**GOAL:** In the records below, replace "Screen dimensions" with "Display size" and change nothing else. Omit the pictures from your answer.

(Records on locating elements on screens)
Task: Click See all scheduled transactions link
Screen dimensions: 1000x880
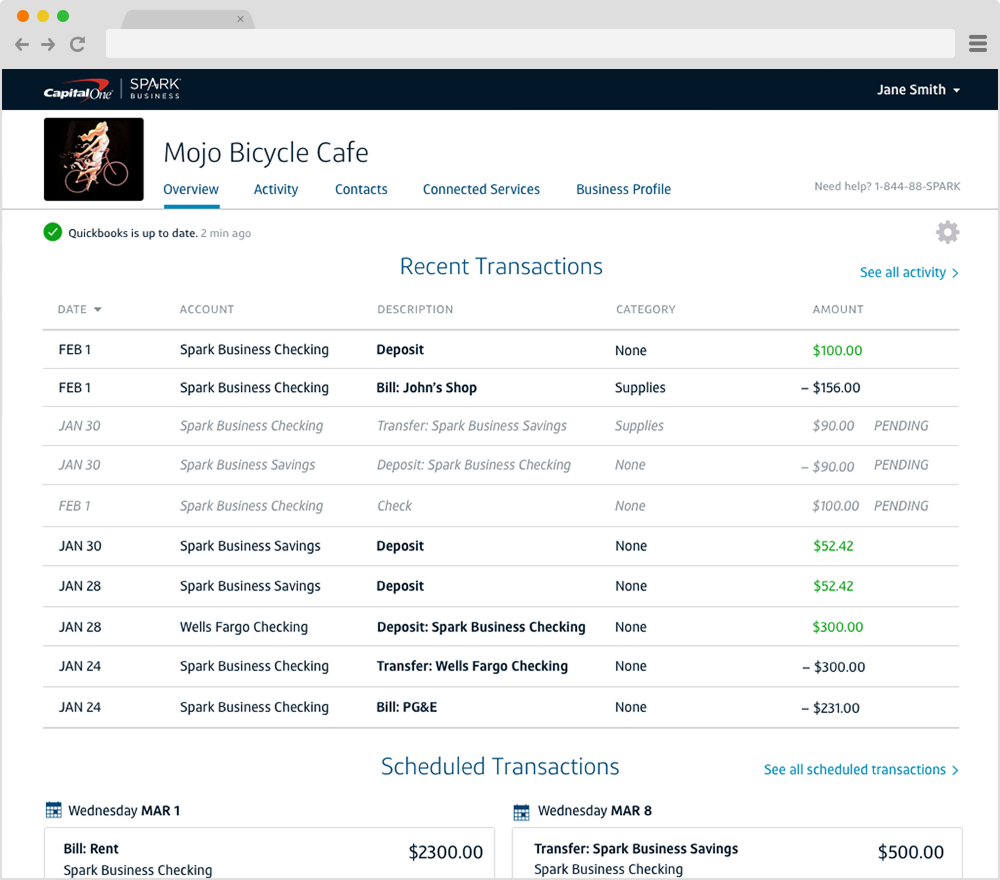Action: coord(861,769)
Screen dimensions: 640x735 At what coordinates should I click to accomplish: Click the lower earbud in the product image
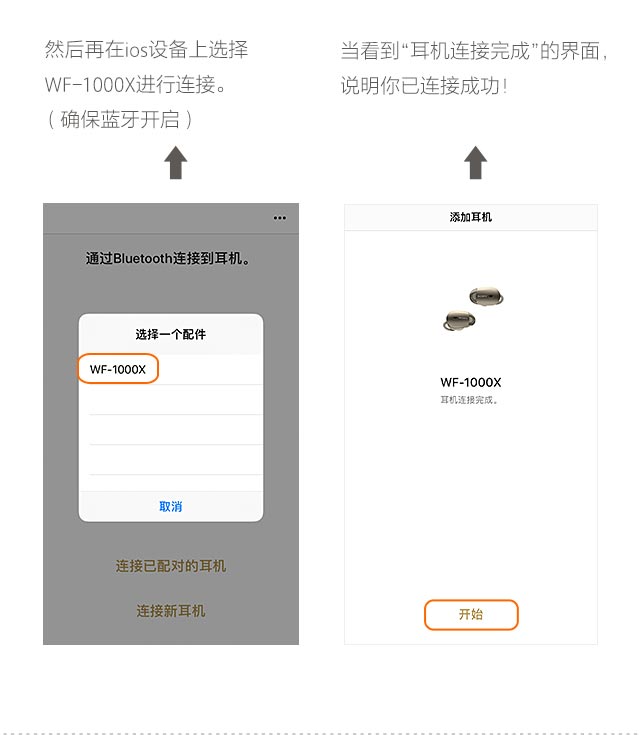[x=459, y=320]
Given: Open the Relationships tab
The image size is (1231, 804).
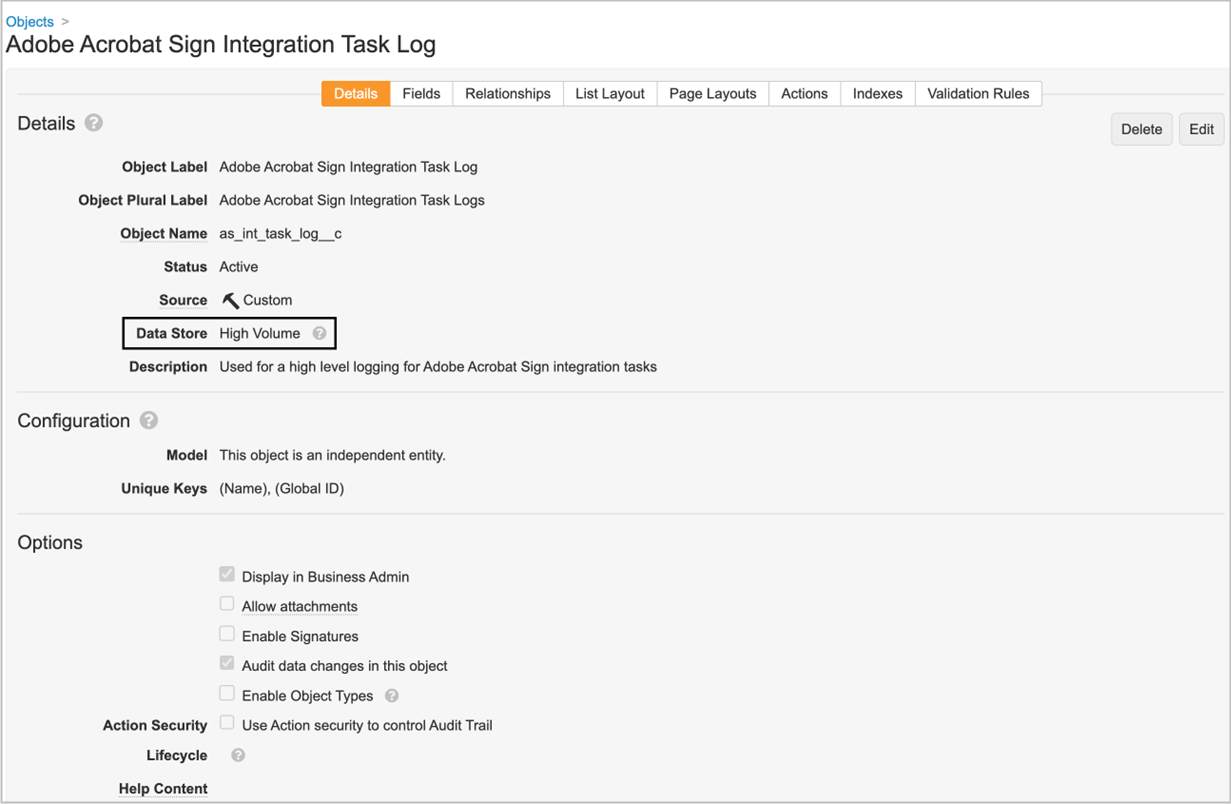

**ANSWER TO THIS TASK:**
Task: Click See all scheduled transactions link
Display size: 1000x880
Action: coord(861,769)
Display size: 640x735 At what coordinates should I click to accomplish: Click the lower earbud in the product image
[x=459, y=320]
Given: Open the Relationships tab
The image size is (1231, 804).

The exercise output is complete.